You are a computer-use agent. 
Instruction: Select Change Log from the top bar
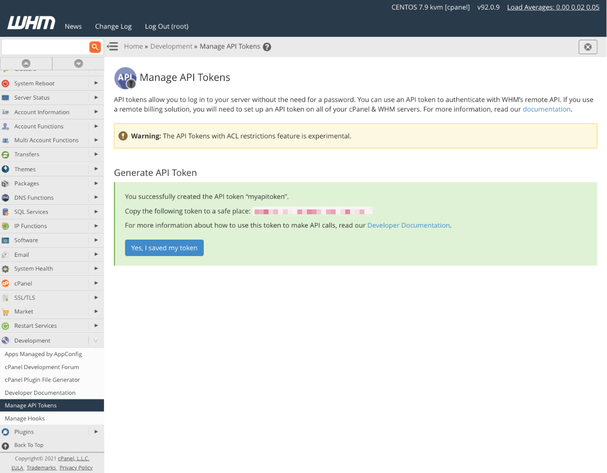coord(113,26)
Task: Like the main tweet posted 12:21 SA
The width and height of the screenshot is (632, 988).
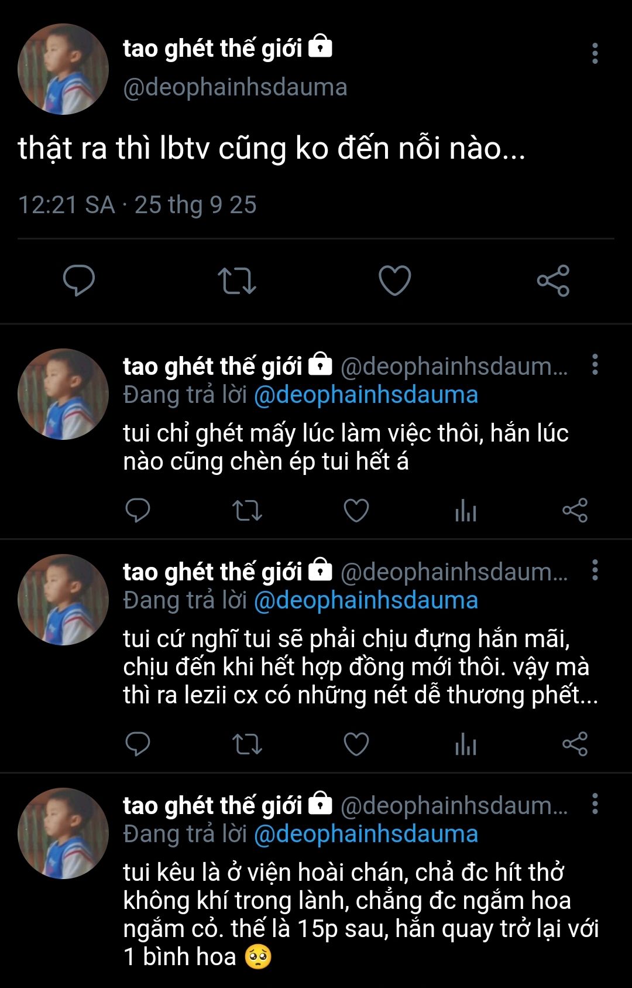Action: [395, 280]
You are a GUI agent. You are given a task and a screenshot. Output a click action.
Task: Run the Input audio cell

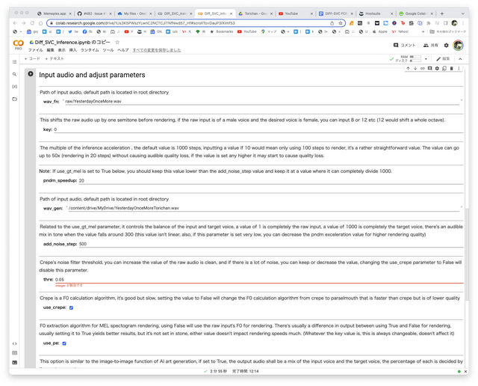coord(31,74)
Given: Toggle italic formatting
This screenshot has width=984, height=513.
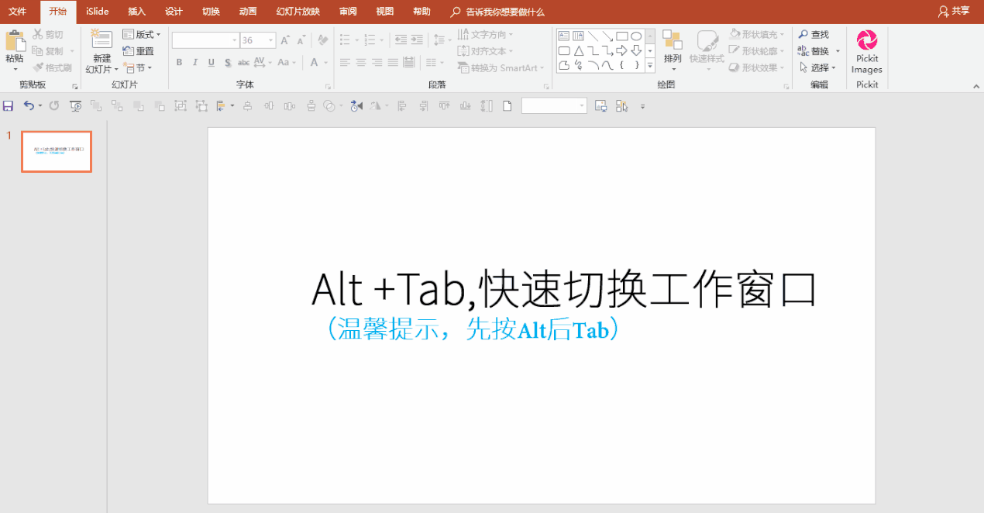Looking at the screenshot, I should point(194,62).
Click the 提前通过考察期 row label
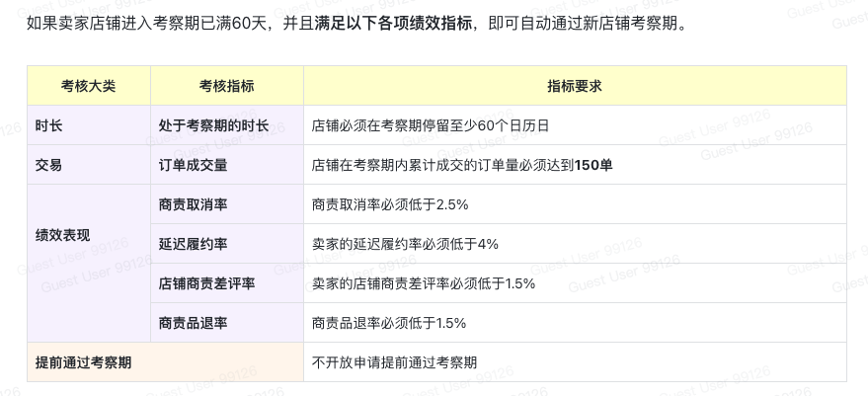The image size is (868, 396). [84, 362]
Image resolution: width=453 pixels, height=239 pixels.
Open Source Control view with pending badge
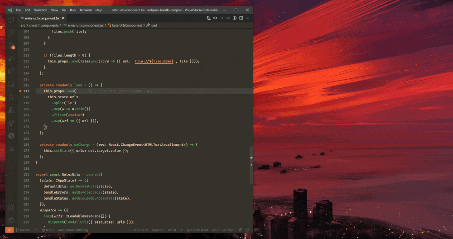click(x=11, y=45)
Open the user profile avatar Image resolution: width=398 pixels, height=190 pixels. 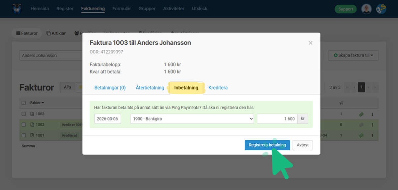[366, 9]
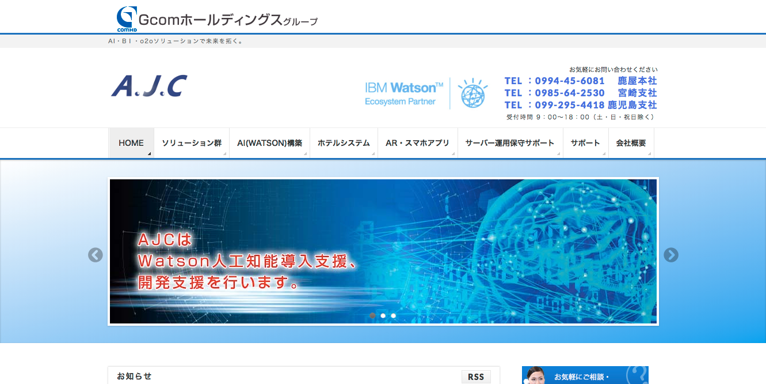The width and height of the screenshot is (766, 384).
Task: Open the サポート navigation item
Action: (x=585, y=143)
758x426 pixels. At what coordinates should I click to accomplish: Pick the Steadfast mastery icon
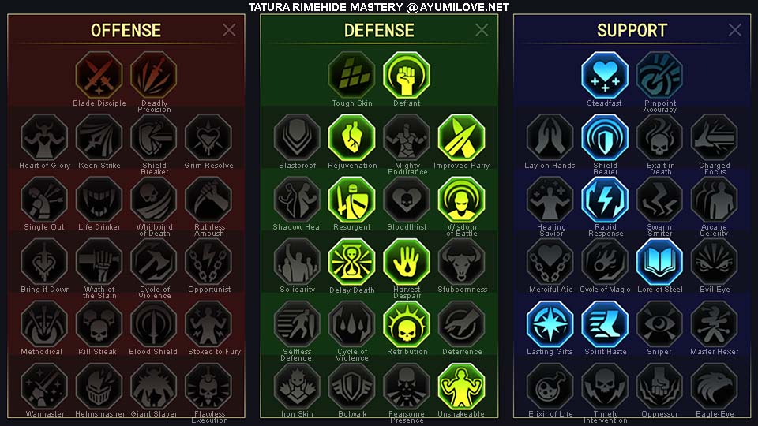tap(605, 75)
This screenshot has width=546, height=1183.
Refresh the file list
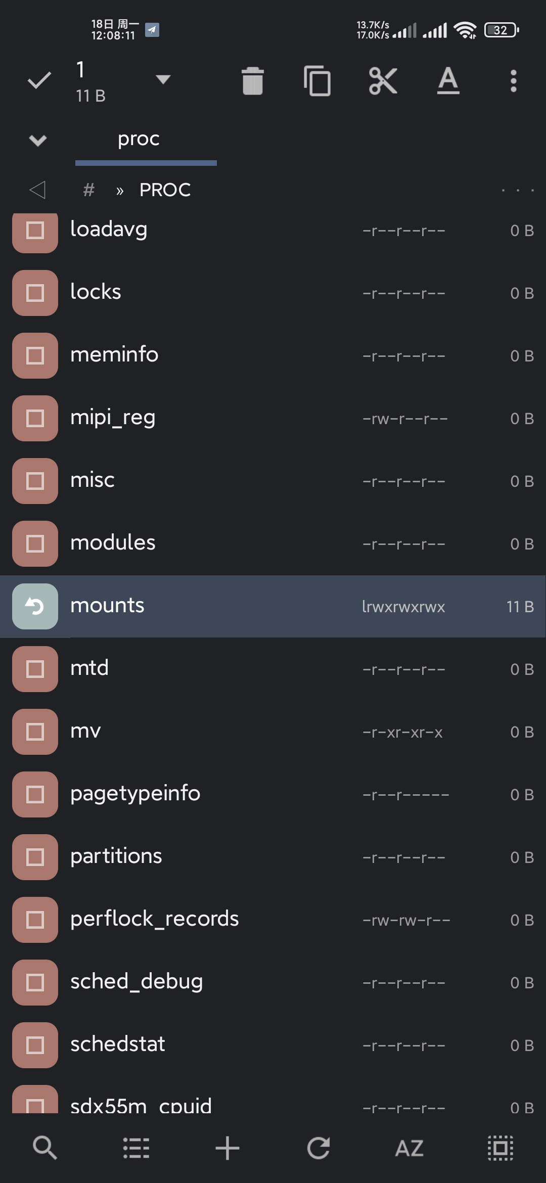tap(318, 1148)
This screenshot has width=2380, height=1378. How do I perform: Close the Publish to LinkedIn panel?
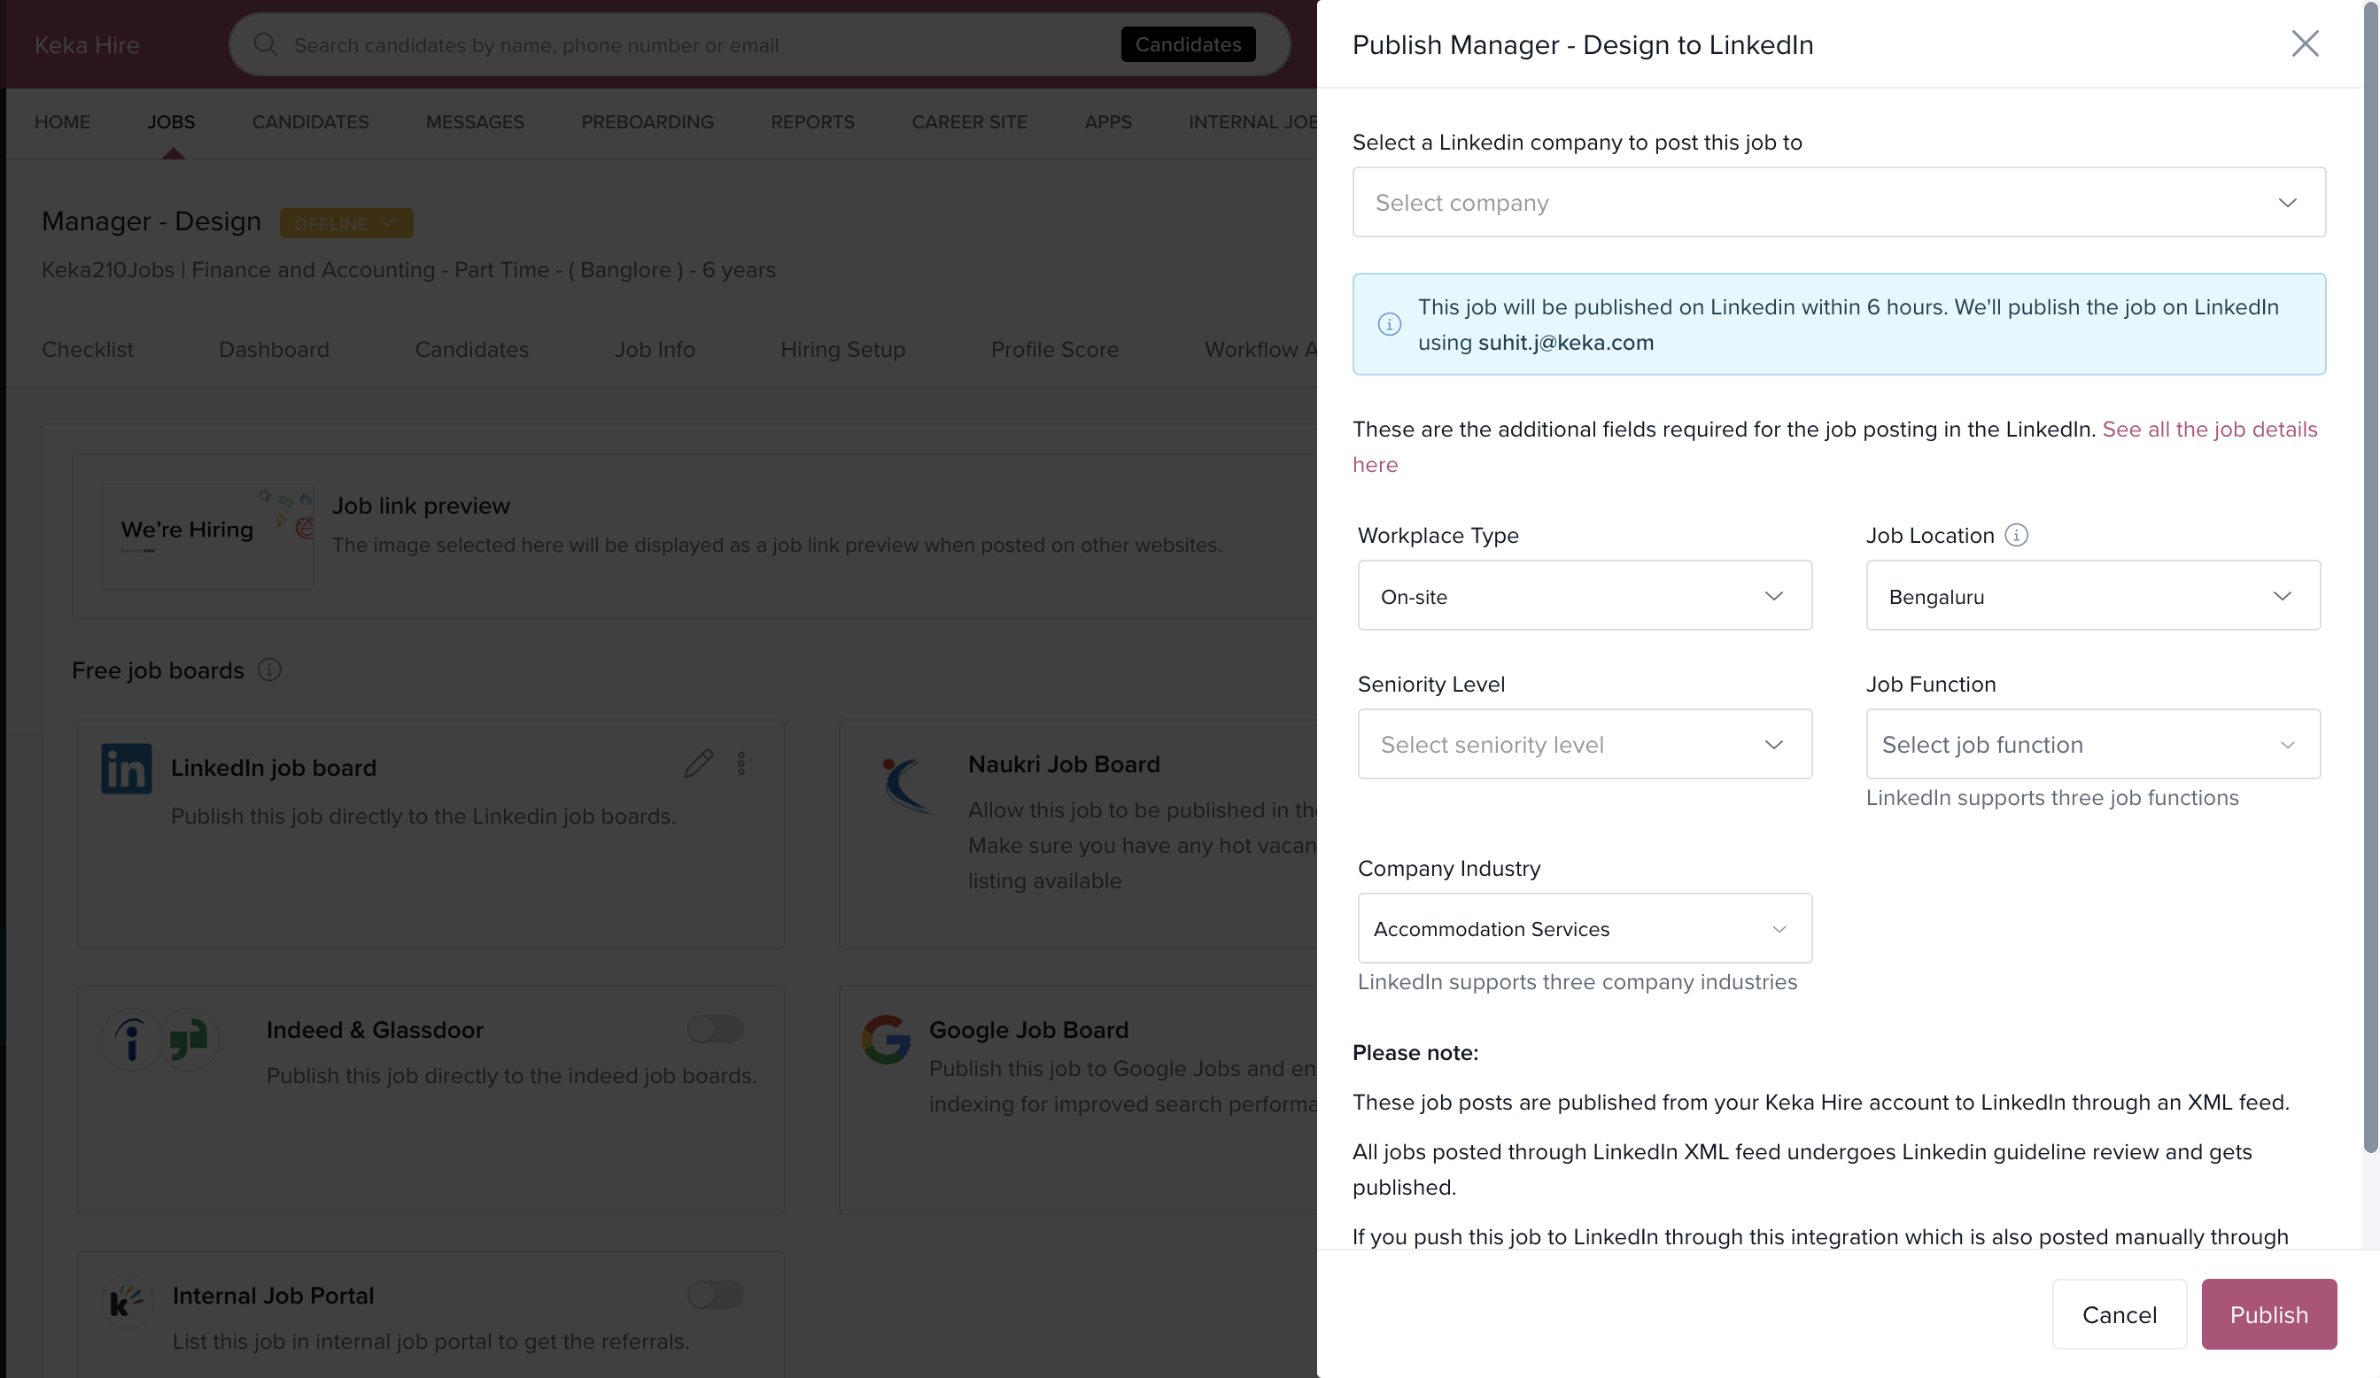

****

# TASK OBJECTIVE
Going from the line that holds "758x426 pixels. At" to the end of the listing above, copy each line exactly and nothing more, leaving pictures aside.

# OUTPUT
758x426 pixels. At what coordinates should I click to accomplish: Pick the Steadfast mastery icon
tap(605, 75)
This screenshot has width=546, height=1183.
Refresh the file list
tap(318, 1148)
This screenshot has width=2380, height=1378. How do I perform: Close the Publish to LinkedIn panel?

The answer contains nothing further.